About the Hong Kong Dollar
Although Hong Kong is officially part of the People's Republic of China, its rich and independent history carries over to its currency. Based on prior diplomatic agreements dating back to Hong Kong's protectorate status under Britain, the region is still able to maintain independence from China when issuing currency. Due to this unique autonomy and Hong Kong's commercial power, their dollar has become one of the world's most traded currencies since the late 1990s.
The Hong Kong dollar ties its exchange rate directly to the US dollar. The city's monetary authority sets a fixed exchange rate of Hong Kong dollars to American. While the Hong Kong dollar currently has its fate shackled its American counterpart, there is some evidence that shows solid growth potential with limited risk.
Advantages of Hong Kong Dollars
Investors who are optimistic about the American economy should also be bullish on Hong Kong's currency. A stronger US dollar typically means a better Hong Kong dollar, and this means Hong Kong will likely follow US trends on the up side. If a swifter economic recovery suddenly takes hold in North America, then Hong Kong's currency will benefit from the strengthened dollar that follows.
The Hong Kong dollar, however, offers additional protection from inflation if the American economy resumes a sharp downward trend. Although Hong Kong's economic gurus like to tie their currency to the American dollar so as to enjoy its growth benefits, they are still autonomous and fully capable of evaluating the situation on their own, and then acting accordingly.
If the US dollar weakens, there is a fair chance Hong Kong's monetary policy will decouple their dollar from the American currency. If this happens in the face of a consistently weakening dollar, then you can expect to see Hong Kong dollars soar in value against American currency. This may result in a true safe haven from the inflation that comes with a weak US dollar.
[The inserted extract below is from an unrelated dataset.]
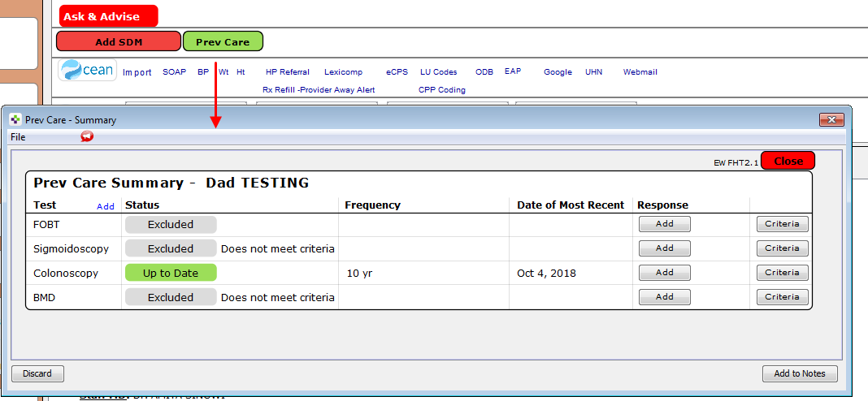Click the Webmail link
The height and width of the screenshot is (401, 868).
point(640,72)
How to Invest in Hong Kong Dollars
There are several routes available for investing in Hong Kong dollars. The simplest way is to use a broker, independent or tied to a mutual fund firm, to buy this currency. Opening a Hong Kong bank account is another possibility. Pursue Hong Kong Money Market funds for the best results. Experienced day traders might consider using the electronic Foreign Exchange system, but this is usually intended for short term trades, rather than long term investing.
If you're set on buying Hong Kong dollars, make sure you are into them for the long run. The aftershocks of the financial crisis and lingering debt problems across Europe and the US will likely persist. Investing in Hong Kong dollars can offer valuable protection from these threats, but only if you keep your guard up and hold onto them for a long period.